**Petit exercice a**
Veuillez transcrire le passage de l'article sur le courtage hypothécaire commençant par « L’incompétence grave d’une » et se terminant par « sont les suivants. ».

── Texte à lire

L’incompétence grave d’une firme de courtage hypothécaire est-elle un motif juridique pour rejeter sa réclamation pour commission impayée ?

Par Monty Sylvestre

« OUI », répond clairement la Division des petites créances de la Cour du Québec, dans un jugement du 21 janvier 2016. Les faits sont les suivants.

Un couple signe une promesse d’achat pour une maison au montant de 292 500 $. Ils disposent d’une mise de fonds. Ils rencontrent ensuite le représentant d’une firme de courtage hypothécaire et signent un mandat avec cette firme. Après avoir complété ses démarches, la firme leur propose un prêt hypothécaire au montant de 218 025 $ par une entreprise de financement. Le couple accepte.

────
── Données à utiliser

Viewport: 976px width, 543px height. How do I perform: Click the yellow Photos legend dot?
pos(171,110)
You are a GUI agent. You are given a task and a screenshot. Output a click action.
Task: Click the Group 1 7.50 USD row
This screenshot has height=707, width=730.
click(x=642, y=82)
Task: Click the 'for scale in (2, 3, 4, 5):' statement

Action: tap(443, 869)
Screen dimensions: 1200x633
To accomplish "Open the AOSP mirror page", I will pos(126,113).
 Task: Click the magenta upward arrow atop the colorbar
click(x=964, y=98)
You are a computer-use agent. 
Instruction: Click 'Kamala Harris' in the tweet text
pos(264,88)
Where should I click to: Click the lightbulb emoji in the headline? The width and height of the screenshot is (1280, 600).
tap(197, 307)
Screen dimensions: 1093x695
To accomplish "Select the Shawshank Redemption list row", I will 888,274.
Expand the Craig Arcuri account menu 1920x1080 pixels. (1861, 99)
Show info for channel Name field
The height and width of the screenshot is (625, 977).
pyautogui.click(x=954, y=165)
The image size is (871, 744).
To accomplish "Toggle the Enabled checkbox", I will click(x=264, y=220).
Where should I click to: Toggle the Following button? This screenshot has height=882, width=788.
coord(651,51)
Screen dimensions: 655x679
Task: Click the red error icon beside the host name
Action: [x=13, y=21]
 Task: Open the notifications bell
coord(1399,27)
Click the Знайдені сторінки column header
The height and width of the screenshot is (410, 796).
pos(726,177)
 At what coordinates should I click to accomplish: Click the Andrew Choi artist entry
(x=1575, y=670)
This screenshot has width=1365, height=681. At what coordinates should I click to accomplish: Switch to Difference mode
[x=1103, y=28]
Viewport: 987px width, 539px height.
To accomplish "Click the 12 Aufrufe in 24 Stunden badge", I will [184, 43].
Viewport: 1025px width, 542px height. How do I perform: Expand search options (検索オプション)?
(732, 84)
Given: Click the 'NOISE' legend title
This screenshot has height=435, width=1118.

────

**Petit exercice b**
Dans les lignes indiquant où se trouvent les cibles, reprenez uniquement celles qui vont de la ligne contenant « Task: Click the magenta » jusqu'à la dernière de ces lignes, en remplaçant « Viewport » par « Display » sans rien modifier d'autre.

**Bonne réponse a**
L’incompétence grave d’une firme de courtage hypothécaire est-elle un motif juridique pour rejeter sa réclamation pour commission impayée ?

Par Monty Sylvestre

« OUI », répond clairement la Division des petites créances de la Cour du Québec, dans un jugement du 21 janvier 2016. Les faits sont les suivants.

**Bonne réponse b**
 Task: Click the magenta upward arrow atop the colorbar
click(x=964, y=98)
You are a computer-use agent. 
Instruction: Click 'Kamala Harris' in the tweet text
pos(264,88)
Where should I click to: Click the lightbulb emoji in the headline? The width and height of the screenshot is (1280, 600).
tap(197, 307)
Screen dimensions: 1093x695
To accomplish "Select the Shawshank Redemption list row", I will 888,274.
Expand the Craig Arcuri account menu 1920x1080 pixels. (1861, 99)
Show info for channel Name field
The height and width of the screenshot is (625, 977).
pyautogui.click(x=954, y=165)
The image size is (871, 744).
To accomplish "Toggle the Enabled checkbox", I will click(x=264, y=220).
Where should I click to: Toggle the Following button? This screenshot has height=882, width=788.
coord(651,51)
Screen dimensions: 655x679
Task: Click the red error icon beside the host name
Action: [x=13, y=21]
 Task: Open the notifications bell
coord(1399,27)
Click the Знайдені сторінки column header
The height and width of the screenshot is (410, 796).
pos(726,177)
 At what coordinates should I click to accomplish: Click the Andrew Choi artist entry
(x=1575, y=670)
This screenshot has width=1365, height=681. At what coordinates should I click to accomplish: Switch to Difference mode
[x=1103, y=28]
Display: 987px width, 539px height.
To accomplish "Click the 12 Aufrufe in 24 Stunden badge", I will [184, 43].
Display: 1025px width, 542px height. How do I perform: Expand search options (検索オプション)?
(732, 84)
Given: Click the 'NOISE' legend title
This screenshot has height=435, width=1118.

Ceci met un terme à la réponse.